Every entry has to be restated word for word.

- [Dataset entries]
________

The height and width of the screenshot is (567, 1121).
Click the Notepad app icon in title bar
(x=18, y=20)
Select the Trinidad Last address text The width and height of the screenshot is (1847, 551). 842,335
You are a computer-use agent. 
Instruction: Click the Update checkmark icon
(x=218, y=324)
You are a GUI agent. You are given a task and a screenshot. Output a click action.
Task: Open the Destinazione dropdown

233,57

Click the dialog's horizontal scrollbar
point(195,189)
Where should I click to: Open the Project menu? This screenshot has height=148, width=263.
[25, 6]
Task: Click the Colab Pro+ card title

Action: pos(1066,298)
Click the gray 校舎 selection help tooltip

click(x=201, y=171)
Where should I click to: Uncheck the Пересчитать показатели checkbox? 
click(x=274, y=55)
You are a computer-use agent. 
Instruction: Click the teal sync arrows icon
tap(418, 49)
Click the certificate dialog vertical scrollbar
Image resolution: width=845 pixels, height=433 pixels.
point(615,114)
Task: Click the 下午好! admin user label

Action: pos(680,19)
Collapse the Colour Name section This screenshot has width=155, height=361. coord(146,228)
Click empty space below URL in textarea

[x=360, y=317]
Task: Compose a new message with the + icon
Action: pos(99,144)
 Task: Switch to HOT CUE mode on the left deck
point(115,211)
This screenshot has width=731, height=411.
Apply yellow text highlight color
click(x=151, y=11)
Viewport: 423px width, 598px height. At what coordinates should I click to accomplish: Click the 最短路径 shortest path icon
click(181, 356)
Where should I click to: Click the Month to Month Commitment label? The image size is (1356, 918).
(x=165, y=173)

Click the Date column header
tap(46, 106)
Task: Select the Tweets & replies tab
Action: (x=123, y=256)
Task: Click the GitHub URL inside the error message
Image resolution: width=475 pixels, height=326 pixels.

________

- [Result for this task]
The height and width of the screenshot is (567, 1121).
Click the Notepad app icon in title bar
(x=18, y=20)
Select the Trinidad Last address text The width and height of the screenshot is (1847, 551). 842,335
You are a computer-use agent. 
Instruction: Click the Update checkmark icon
(x=218, y=324)
You are a GUI agent. You are given a task and a screenshot. Output a click action.
Task: Open the Destinazione dropdown

233,57

Click the dialog's horizontal scrollbar
point(195,189)
Where should I click to: Open the Project menu? This screenshot has height=148, width=263.
[25, 6]
Task: Click the Colab Pro+ card title

Action: pos(1066,298)
Click the gray 校舎 selection help tooltip

click(x=201, y=171)
Where should I click to: Uncheck the Пересчитать показатели checkbox? 
click(x=274, y=55)
You are a computer-use agent. 
Instruction: Click the teal sync arrows icon
tap(418, 49)
Click the certificate dialog vertical scrollbar
Image resolution: width=845 pixels, height=433 pixels.
point(615,114)
Task: Click the 下午好! admin user label

Action: pos(680,19)
Collapse the Colour Name section This screenshot has width=155, height=361. coord(146,228)
Click empty space below URL in textarea

[x=360, y=317]
Task: Compose a new message with the + icon
Action: pos(99,144)
 Task: Switch to HOT CUE mode on the left deck
point(115,211)
This screenshot has width=731, height=411.
Apply yellow text highlight color
click(x=151, y=11)
Viewport: 423px width, 598px height. At what coordinates should I click to accomplish: Click the 最短路径 shortest path icon
click(181, 356)
Where should I click to: Click the Month to Month Commitment label? The image size is (1356, 918).
(x=165, y=173)

Click the Date column header
tap(46, 106)
Task: Select the Tweets & replies tab
Action: (x=123, y=256)
Task: Click the GitHub URL inside the error message
Image resolution: width=475 pixels, height=326 pixels.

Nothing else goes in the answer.